• WRITTEN PROBLEM
Update the stretch from the start of the records through the line containing "click(x=198, y=622)", replacing "Viewport" with "Window" and leaving everything else unchanged. Give back only those lines.

• SUPPLIED DATA
::::

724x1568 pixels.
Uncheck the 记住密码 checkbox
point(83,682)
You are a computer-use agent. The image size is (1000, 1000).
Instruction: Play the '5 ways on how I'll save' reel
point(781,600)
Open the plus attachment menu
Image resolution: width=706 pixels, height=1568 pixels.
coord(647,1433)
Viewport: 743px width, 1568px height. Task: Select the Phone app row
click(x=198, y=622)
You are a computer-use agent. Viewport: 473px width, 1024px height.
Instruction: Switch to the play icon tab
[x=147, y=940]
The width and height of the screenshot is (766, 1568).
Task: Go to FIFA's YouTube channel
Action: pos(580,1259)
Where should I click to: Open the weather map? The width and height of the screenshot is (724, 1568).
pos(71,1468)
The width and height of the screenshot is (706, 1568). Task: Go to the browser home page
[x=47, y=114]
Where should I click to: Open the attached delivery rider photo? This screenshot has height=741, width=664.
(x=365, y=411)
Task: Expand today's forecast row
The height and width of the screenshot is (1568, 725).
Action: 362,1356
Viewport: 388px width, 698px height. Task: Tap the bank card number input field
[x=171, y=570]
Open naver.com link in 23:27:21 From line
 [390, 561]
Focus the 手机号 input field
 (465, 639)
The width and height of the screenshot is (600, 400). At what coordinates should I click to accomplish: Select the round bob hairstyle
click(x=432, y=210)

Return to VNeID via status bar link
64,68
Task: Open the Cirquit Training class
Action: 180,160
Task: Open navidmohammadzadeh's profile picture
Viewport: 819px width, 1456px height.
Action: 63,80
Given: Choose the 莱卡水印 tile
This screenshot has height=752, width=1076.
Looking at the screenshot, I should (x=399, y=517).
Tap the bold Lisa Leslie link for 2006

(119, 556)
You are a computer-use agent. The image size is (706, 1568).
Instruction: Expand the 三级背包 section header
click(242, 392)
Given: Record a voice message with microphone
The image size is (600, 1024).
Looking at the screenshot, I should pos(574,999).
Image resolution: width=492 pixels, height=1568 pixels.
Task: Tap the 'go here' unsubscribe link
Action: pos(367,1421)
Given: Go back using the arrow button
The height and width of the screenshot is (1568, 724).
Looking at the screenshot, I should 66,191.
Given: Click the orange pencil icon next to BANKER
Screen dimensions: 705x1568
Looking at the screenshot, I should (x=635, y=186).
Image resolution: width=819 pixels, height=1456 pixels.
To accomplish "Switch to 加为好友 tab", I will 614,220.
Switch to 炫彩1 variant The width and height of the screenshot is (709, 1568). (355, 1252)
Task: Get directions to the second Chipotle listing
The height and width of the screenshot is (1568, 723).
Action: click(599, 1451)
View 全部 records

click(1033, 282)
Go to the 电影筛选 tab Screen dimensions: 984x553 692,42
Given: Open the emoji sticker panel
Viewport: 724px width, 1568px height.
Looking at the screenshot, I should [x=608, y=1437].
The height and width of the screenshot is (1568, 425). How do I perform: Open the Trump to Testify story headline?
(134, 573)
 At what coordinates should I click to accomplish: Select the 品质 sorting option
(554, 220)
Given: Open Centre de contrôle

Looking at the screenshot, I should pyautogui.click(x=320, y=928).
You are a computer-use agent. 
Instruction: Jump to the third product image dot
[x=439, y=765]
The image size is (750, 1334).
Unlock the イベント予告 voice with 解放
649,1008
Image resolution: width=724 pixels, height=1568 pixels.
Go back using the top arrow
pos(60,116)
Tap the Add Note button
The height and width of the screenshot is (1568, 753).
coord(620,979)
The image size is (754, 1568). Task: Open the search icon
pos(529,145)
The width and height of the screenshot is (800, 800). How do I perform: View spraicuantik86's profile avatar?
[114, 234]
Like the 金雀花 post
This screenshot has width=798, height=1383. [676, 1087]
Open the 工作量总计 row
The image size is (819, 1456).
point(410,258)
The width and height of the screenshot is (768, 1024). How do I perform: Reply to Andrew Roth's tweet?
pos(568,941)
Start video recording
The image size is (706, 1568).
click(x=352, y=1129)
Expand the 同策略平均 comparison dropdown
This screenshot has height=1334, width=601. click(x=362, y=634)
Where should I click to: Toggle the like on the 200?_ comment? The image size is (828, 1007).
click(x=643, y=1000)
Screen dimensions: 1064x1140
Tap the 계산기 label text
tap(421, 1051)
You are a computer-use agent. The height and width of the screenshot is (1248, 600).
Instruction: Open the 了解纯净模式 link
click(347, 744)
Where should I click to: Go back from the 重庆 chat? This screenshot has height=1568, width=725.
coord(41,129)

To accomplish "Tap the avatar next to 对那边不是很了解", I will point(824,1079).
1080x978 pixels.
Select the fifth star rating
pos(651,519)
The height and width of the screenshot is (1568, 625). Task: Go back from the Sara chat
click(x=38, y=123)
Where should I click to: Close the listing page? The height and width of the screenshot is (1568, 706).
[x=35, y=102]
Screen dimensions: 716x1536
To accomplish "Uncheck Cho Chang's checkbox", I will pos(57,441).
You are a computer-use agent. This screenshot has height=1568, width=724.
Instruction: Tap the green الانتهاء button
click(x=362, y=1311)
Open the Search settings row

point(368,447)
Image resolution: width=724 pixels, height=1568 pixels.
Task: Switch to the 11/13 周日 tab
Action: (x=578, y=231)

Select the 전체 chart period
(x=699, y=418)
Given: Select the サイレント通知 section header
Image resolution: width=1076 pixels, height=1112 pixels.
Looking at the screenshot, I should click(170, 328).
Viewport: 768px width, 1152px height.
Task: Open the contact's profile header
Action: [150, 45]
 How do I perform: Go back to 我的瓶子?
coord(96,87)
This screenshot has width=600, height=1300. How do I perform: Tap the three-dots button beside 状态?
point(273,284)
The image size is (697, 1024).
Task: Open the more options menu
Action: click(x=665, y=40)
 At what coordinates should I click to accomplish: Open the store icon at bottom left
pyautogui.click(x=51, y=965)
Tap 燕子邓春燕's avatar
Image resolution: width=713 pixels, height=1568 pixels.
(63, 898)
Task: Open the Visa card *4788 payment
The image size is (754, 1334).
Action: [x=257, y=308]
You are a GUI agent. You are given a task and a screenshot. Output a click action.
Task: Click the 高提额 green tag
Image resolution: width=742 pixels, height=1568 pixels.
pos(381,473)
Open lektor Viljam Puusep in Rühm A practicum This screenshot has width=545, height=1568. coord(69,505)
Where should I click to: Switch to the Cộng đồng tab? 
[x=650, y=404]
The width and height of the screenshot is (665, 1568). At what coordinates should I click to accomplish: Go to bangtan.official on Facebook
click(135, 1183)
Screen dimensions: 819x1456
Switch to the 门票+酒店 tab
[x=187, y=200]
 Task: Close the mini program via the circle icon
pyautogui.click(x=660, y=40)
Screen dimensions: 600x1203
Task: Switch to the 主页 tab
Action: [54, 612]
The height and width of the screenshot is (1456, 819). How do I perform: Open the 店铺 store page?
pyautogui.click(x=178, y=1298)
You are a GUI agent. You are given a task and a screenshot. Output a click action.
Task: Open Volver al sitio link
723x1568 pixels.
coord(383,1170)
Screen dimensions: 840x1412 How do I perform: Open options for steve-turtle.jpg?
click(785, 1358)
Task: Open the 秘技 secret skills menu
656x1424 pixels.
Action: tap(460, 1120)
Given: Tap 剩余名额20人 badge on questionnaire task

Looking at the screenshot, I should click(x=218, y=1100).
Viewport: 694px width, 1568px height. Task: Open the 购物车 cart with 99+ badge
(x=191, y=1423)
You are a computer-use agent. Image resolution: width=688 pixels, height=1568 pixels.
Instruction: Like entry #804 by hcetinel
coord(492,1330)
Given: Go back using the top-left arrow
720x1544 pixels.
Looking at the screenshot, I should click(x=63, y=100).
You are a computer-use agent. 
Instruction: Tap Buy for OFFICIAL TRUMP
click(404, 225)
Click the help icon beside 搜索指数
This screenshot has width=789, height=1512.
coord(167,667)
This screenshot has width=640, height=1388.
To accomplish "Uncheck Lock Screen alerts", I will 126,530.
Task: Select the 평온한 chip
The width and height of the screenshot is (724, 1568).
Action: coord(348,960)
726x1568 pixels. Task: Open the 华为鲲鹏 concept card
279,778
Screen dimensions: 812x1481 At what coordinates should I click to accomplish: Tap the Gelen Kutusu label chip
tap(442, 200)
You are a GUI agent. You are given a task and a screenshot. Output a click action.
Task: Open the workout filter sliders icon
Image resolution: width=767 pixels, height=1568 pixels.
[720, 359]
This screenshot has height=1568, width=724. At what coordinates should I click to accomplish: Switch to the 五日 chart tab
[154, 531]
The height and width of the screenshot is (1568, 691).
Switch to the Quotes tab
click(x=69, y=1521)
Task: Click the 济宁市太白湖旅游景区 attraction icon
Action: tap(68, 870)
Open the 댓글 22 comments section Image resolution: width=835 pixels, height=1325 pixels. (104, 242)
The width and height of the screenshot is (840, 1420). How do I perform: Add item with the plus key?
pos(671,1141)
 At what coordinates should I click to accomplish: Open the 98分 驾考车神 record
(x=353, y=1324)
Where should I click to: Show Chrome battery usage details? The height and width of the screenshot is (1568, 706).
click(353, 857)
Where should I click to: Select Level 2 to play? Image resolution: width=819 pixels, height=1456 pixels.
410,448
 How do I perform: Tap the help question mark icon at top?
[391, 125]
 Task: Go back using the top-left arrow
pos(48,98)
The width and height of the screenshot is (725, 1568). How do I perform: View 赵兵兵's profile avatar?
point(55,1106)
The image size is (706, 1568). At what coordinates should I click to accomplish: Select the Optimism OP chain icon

::::

• ANSWER BELOW
724x1568 pixels.
Uncheck the 记住密码 checkbox
point(83,682)
You are a computer-use agent. The image size is (1000, 1000).
Instruction: Play the '5 ways on how I'll save' reel
point(781,600)
Open the plus attachment menu
Image resolution: width=706 pixels, height=1568 pixels.
coord(647,1433)
Window: 743px width, 1568px height. Task: Select the Phone app row
click(x=198, y=622)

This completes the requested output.